Prabowo Tantang Kritikus: Tak Suka Saya? Silakan 2029 Bertarung!

Prabowo Tantang Kritikus: Tak Suka Saya? Silakan 2029 Bertarung!

Nasional | okezone | Senin, 2 Februari 2026 - 13:56
share

BOGOR - Presiden Prabowo Subianto menegaskan, bahwa perbedaan pandangan politik adalah hal yang wajar dalam demokrasi. Namun, ia mengingatkan agar ketidaksukaan terhadap individu tidak dijadikan alasan untuk merusak nama baik bangsa Indonesia.

Pesan tegas itu disampaikan Prabowo saat memberikan Taklimat Presiden dalam Rapat Koordinasi Nasional (Rakornas) Pemerintah Pusat dan Daerah Tahun 2026 di Sentul International Convention Center (SICC), Bogor, Jawa Barat, Senin (2/2/2026).

“Ada tuduhan-tuduhan yang bertujuan menjelekkan kita sebagai bangsa. Kalau saudara tidak suka dengan dua atau tiga orang, jangan merusak seluruh bangsa,” ujar Prabowo.
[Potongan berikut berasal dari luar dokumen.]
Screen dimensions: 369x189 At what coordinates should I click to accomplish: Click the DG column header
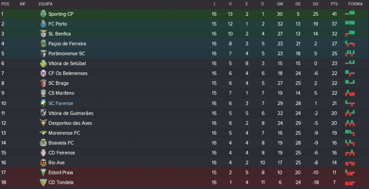(x=315, y=4)
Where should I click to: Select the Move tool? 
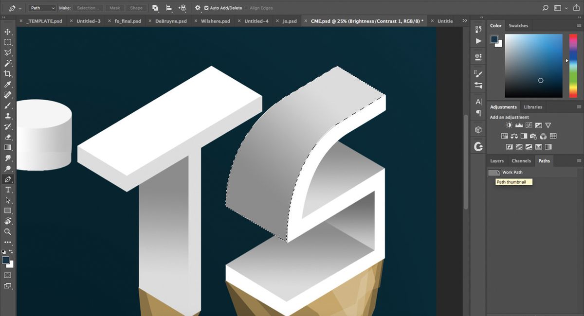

Prabowo juga menyinggung kritik dan penolakan terhadap dirinya secara personal. Ia menegaskan, bahwa dalam negara demokrasi, saluran perbedaan sudah jelas dan konstitusional, yakni melalui pemilu.

“Kalau tidak suka sama Prabowo, silakan 2029 bertarung,” kata Prabowo.

 

“Sedikit-sedikit mau demo. Demo boleh, tapi yang diharapkan bukan aspirasi, melainkan kerusuhan,” lanjutnya.

Menurut Prabowo, aksi demonstrasi yang berujung pada kekerasan justru akan mencederai kepentingan rakyat dan merugikan negara. Ia menegaskan bahwa negara tidak akan memberi toleransi terhadap tindakan anarkis.

“Kerusuhan itu mencelakakan bangsa dan negara. Bakar-bakar, bom molotov, saya katakan itu membahayakan dan itu pidana. Saya tidak ragu-ragu,” tegasnya.

Prabowo menutup pernyataannya dengan menekankan bahwa demokrasi harus dijalankan secara dewasa, beradab, dan bertanggung jawab demi menjaga persatuan nasional.